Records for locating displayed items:
----

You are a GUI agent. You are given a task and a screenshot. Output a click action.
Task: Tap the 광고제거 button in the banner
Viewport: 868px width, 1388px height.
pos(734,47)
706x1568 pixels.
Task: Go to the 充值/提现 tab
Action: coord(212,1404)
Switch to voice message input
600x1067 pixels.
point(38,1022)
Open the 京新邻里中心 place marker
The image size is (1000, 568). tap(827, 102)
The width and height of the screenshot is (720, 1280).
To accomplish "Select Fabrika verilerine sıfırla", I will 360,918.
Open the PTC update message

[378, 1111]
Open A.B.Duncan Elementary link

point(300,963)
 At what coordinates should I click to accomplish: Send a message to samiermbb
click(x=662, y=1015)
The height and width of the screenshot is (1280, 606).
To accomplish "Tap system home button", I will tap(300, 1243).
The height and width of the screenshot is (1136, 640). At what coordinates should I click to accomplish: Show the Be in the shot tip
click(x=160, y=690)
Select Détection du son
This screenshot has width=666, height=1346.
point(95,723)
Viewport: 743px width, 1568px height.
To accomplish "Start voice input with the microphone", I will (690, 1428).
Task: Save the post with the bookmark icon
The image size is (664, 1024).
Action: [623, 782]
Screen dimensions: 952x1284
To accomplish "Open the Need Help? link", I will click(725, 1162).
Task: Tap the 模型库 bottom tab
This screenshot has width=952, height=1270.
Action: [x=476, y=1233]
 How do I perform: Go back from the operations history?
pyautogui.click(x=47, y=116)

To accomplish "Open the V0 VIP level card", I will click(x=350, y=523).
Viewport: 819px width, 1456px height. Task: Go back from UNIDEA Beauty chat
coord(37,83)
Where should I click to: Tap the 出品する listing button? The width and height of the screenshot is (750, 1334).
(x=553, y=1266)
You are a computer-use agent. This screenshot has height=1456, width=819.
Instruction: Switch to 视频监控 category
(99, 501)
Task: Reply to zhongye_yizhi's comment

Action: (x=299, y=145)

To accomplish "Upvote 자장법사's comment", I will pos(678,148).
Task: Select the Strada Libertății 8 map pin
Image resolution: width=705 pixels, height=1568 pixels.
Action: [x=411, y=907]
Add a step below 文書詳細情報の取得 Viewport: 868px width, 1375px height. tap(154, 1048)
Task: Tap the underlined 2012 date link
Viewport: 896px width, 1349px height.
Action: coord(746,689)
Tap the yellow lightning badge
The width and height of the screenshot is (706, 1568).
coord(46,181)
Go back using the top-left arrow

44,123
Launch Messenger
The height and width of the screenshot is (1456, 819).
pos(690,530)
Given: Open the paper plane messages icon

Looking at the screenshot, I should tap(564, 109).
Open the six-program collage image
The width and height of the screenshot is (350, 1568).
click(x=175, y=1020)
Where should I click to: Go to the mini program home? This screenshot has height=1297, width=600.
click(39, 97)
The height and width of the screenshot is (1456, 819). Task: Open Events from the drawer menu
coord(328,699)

----

| Challenge |
Swap "map pin" for "marker" in the lines between the one holding "Viewport: 819px width, 1456px" and the one holding "Action: coord(746,689)", inclusive, and return only those lines.

| Response |
Viewport: 819px width, 1456px height. Task: Go back from UNIDEA Beauty chat
coord(37,83)
Where should I click to: Tap the 出品する listing button? The width and height of the screenshot is (750, 1334).
(x=553, y=1266)
You are a computer-use agent. This screenshot has height=1456, width=819.
Instruction: Switch to 视频监控 category
(99, 501)
Task: Reply to zhongye_yizhi's comment

Action: (x=299, y=145)

To accomplish "Upvote 자장법사's comment", I will pos(678,148).
Task: Select the Strada Libertății 8 marker
Image resolution: width=705 pixels, height=1568 pixels.
Action: [x=411, y=907]
Add a step below 文書詳細情報の取得 Viewport: 868px width, 1375px height. tap(154, 1048)
Task: Tap the underlined 2012 date link
Viewport: 896px width, 1349px height.
Action: coord(746,689)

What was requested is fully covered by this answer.